Through our Civic Tech and Data Collaborative, a partnership with Code for America and the National Neighborhood Indicators Project to support local teams of civic technologists, data practitioners and government officials, Shari says they are going to be able to make the tool even better. Through a partnership with the Metropolitan Area Planning Council, Code for America, and MIT, an algorithm will replace the manual matching process that required hours of staff time to connect youth to summer opportunities offered by the cities approximately 200 nonprofits. Youth will receive electronic notifications that they are matched to jobs based on their geographic location and interest. Her staff will then step in to have conversations with the youth applicants if the matches aren’t accepted to identify alternative opportunities.

At last fall’s Project on Municipal Innovation – Advisory Group (PMI-AG), mayoral chiefs of staff from Louisville, Los Angeles, and Chicago shared their strategies:

In Louisville, the city rolled out its Zones of Hope and Right Turn programs in five neighborhoods to employ young black men in areas with high crime rates and those exiting the juvenile justice system to high tech manufacturing jobs that drive the state’s new economy.

Technical trades are the focus of the City of Los Angeles’ summer jobs program. The program connects young people with city jobs related to science and engineering to reinforce the importance of continuing their STEM education. Participants attend a college fair at the end of the program where simple sign-ups for certificate training programs create bridges to higher education.

However, creating sustainable youth workforce programs remains a challenge. Some key areas that cities struggle with are:

  1. Private sector collaboration. City leaders note a lack of engagement from private sector partners in turning city-sponsored employment programs into a pipeline for private sector jobs. The challenge is not only a lack of career readiness, but also a lack of investment by private sector partners in apprenticeship models of employee development. Some bright spots exist, especially in partnership with the building trades unions, but even with building trades there are low rates of graduation from apprenticeships for people of color.
  2. Consistent, reliable funding. Funding for starting, sustaining, and expanding summer jobs programs is a challenge in every city. New York City is tapping state and federal Medicaid funding to embed mental health support in their programs. Philadelphia has pursued a strategy of partnering with nonprofits like PowerCorps PHL to braid AmeriCorps funding with other state and city grants for integrative programming. Some, like Chicago, have filled the gap left by the lack of federal support with millions from the city’s general fund.
  3. Supporting disconnected youth and their children. According to Kisha Bird at the Center for Law and Social Policy, 4 in 10 young people in poverty are also raising children. With so many young people struggling with the high cost of childcare, cities need to create a two-generational approach to address disconnected youth systematically. Bird noted there may be opportunities to mix TANF and block grant funding into summer youth jobs to provide a more holistic approach.

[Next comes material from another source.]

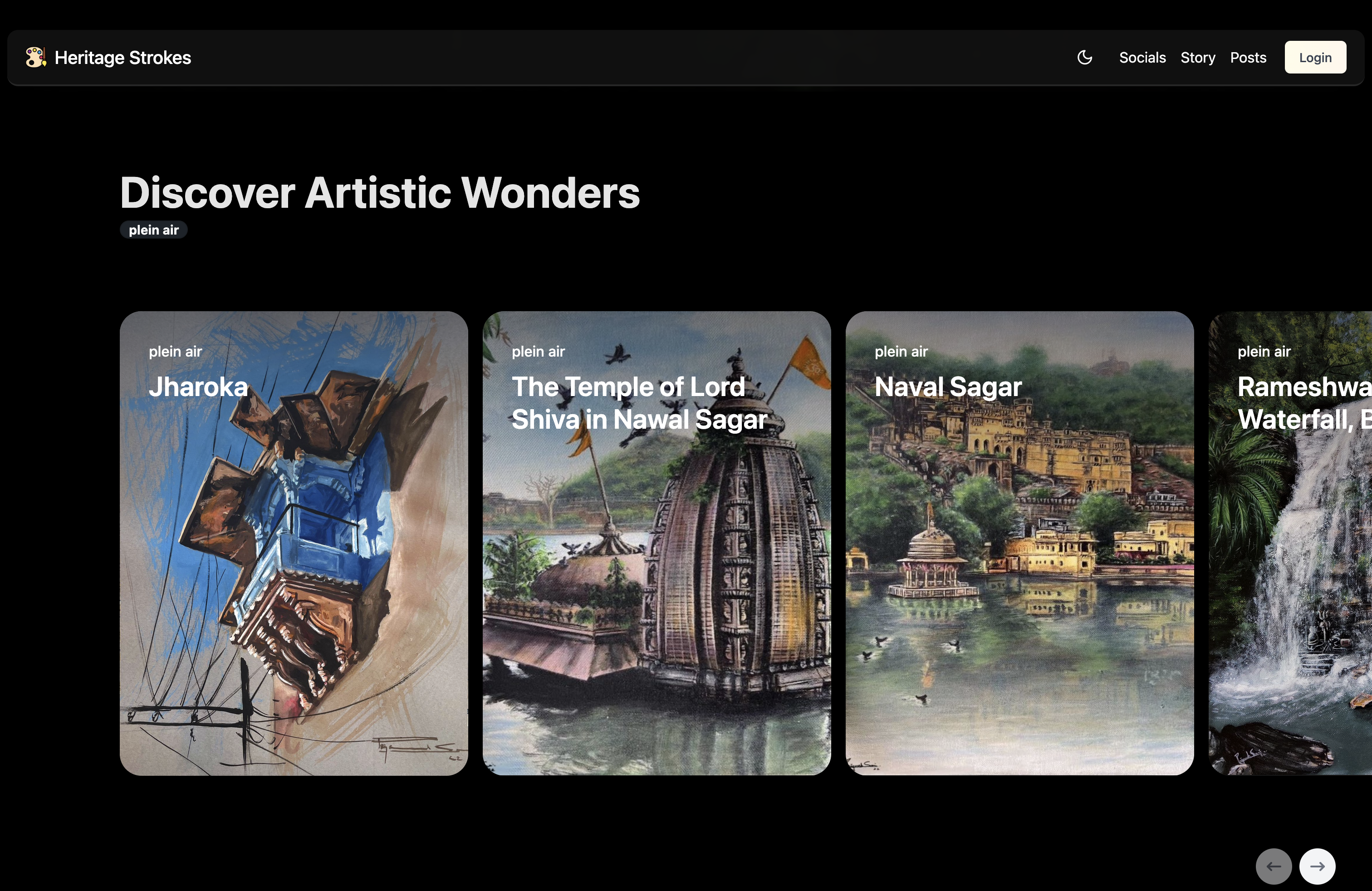The image size is (1372, 891).
Task: Click the Jharoka card title text
Action: 198,387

Municipal leaders agree that summer jobs programs can contribute to lifelong economic opportunities, but these worthwhile initiatives require long-term funding and partnerships that extend beyond the walls of city hall. While local government can provide work experiences, coordinate programs, and tap federal and state funding, anchor institutions and the private sector have a stake in supporting successful strategies that are necessary to bridge the transition from youth to adulthood employment that outlast most mayoral terms. With these building blocks in place, cities have a far better chance of getting more young people into summer jobs and ultimately move the needle on outcomes for disconnected youth.